説明

現像装置、画像形成装置及び現像方法

【課題】 画像形成装置における現像剤槽内の撹拌搬送部材の帯電、リークによる印字不良の発生を防止しつつ、かつ、現像剤の帯電量上昇などの帯電バランスの崩れを防止することのできる現像方法、現像装置を提供する。
【解決手段】 少なくともトナーを含む現像剤をその内部に収容する現像剤槽、該現像剤槽に補給される前記トナーを収容する補給トナー槽、前記トナーを前記補給トナー槽から前記現像剤槽に補給するトナー補給部材、前記現像剤槽内の現像剤を撹拌搬送する撹拌搬送部材、を少なくとも有する現像装置であって、前記トナー補給部材によって前記現像剤槽に補給された前記トナーが、前記現像剤槽内において少なくとも最初に接触する前記撹拌搬送部材の一部を導電性材料で形成し、この導電性材料とアースをバリスタを介して接続する。

【発明の詳細な説明】
【技術分野】
【0001】
本発明は、電子写真方式による画像形成装置の現像装置および現像方法に関わる。
【背景技術】
【0002】
電子写真方式を用いた画像形成装置では、静電潜像担持体上に形成された静電潜像を現像装置で現像し、現像されたトナー像を紙等の記録媒体に転写し、転写されたトナー像を定着して画像形成を行うのが通例である。
【0003】
現像方式としては、主としてトナーのみからなる一成分現像剤を用いる一成分現像方式と、主としてトナーとキャリアとを混合した二成分現像剤を用いる二成分現像方式の2つに大別される。
【0004】
現像装置の構造は概略次の様なものである。現像剤を収容する現像剤槽があり、静電潜像担持体と対向する側に設けられた前記現像剤槽の開口部に現像ローラ等の現像剤担持体が配され、該現像剤担持体上に担持、搬送されている現像剤で静電潜像担持体上の静電潜像を現像する。
【0005】
現像剤槽内には、現像剤を撹拌、搬送等するための現像剤撹拌搬送部材が配されていることが多い。現像剤撹拌搬送部材には、様々な形状のものがあり、スクリュー、オーガ、パドル、羽根等色々の名称で呼ばれるが、現像剤槽内に収容された現像剤に、撹拌、搬送、循環、混合等を施す機能を有するものである。

○ ○ ○

__指示 1__. 本文によると、二成分現像方式で用いる現像剤は、主として何と何を混合したものか。

__データ記録__.
○ ○ ○

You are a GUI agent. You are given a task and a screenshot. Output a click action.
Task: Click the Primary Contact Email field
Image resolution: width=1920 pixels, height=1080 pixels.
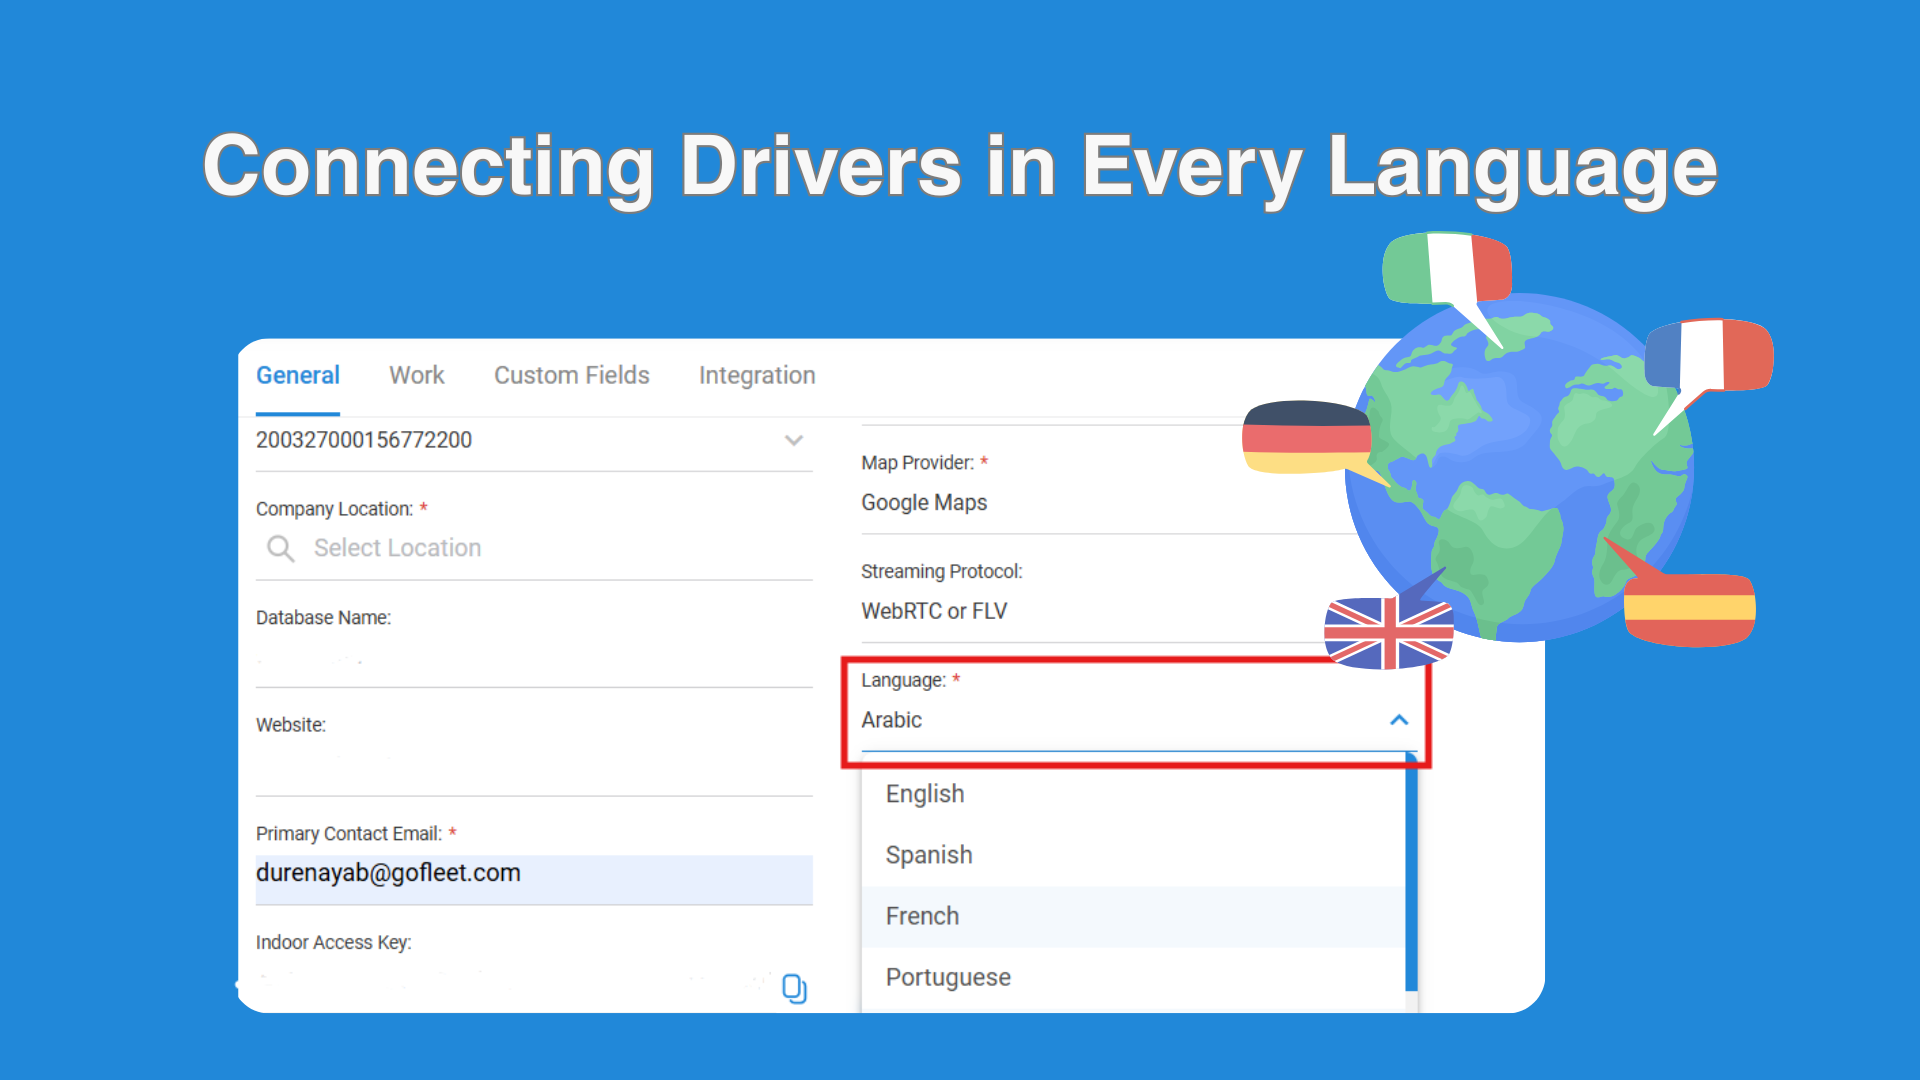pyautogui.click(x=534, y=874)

○ ○ ○

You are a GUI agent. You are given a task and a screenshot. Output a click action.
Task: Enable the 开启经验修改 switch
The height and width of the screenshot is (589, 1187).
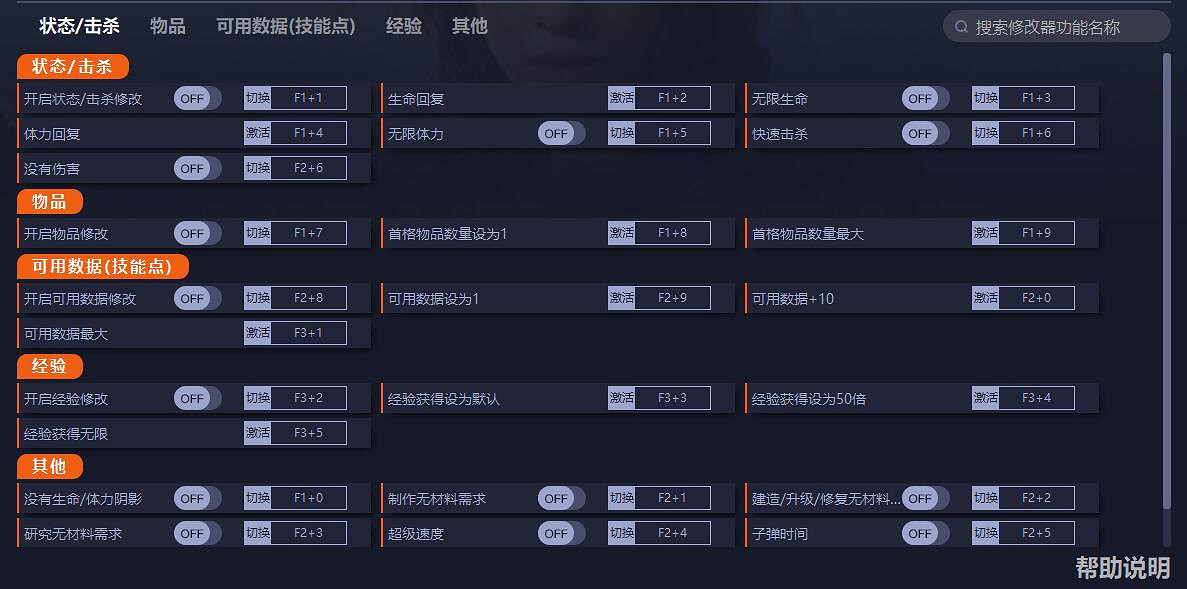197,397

○ ○ ○

__指示 2__. 記録から、文字列「width」を含む行をすべて集める。大文字と小文字は区別する。

__解答 1__. トナーとキャリア。

__解答 2__.
Image resolution: width=1920 pixels, height=1080 pixels.
The height and width of the screenshot is (589, 1187).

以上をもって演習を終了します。